Adding my sorting algorithm, ska_sort to boost

classic Classic list List threaded Threaded
6 messages Options
Reply | Threaded
Open this post in threaded view
|

Adding my sorting algorithm, ska_sort to boost

Boost - Dev mailing list
Hi,
a couple of years ago I wrote a generalized version of radix sort, called ska_sort. I gave a talk about it at CppNow, available here:
https://www.youtube.com/watch?v=zqs87a_7zxw

I have a new version of that algorithm that is both faster and more general. I can now sort almost anything. For example when I gave the talk I couldn't sort a std::vector<std::list<int>> because std::list doesn't have a random access interface, but now that works. (and it's faster than sorting the same thing with std::sort)

I've also made it much easier to extend the algorithm with your own types. It was always easy if your type isn't too complicated, but now even weird types like std::variant are pretty easy to add. In my old version I had to go deep into the guts to add support for std::variant, now it's easy enough to do that that I'll add it to the documentation.

I'm thinking of releasing the new version in boost, mainly so that it will be used more widely and so that it can be kept working in the long term.

Since this is a long weekend in the US, I will try to as much of the work as possible this weekend.
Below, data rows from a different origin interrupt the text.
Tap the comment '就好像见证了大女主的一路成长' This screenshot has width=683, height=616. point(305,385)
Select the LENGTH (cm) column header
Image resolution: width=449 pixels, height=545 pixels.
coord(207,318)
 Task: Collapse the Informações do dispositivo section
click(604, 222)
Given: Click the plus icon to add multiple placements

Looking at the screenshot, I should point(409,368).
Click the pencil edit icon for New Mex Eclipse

I'm currently trying to figure out how the boost documentation works (I saw that there are quickbook files in Boost.Sort, but how do I run the build for it?) and I've already made good progress on cleaning up my code and making it use the boost::sort namespace.

Before I go any further I wanted to ask though:

Does boost want my sorting algorithm? This would essentially deprecate spreadsort since this one is faster and more general and easier to use. To convince you that this is worth adding, I ran the benchmark that is included in the Boost.Sort source code.
On random numbers here is how long all the algorithms took:
std::sort: 9.04
pdqsort: 4.65
std::stable_sort: 11.57
spinsort: 5.42
flat_stable_sort: 7.26
spreadsort: 4.41
ska_sort: 2.00

There are a lot more bencmarks in the Boost.Sort code, and in general the results are this: If the data is already sorted or mostly sorted, other algorithms are faster, but if there are no easy patterns, ska_sort is always fastest. (I was going to include the entire table in this email, but the formatting breaks. I can attach all the results separately if anyone is interested)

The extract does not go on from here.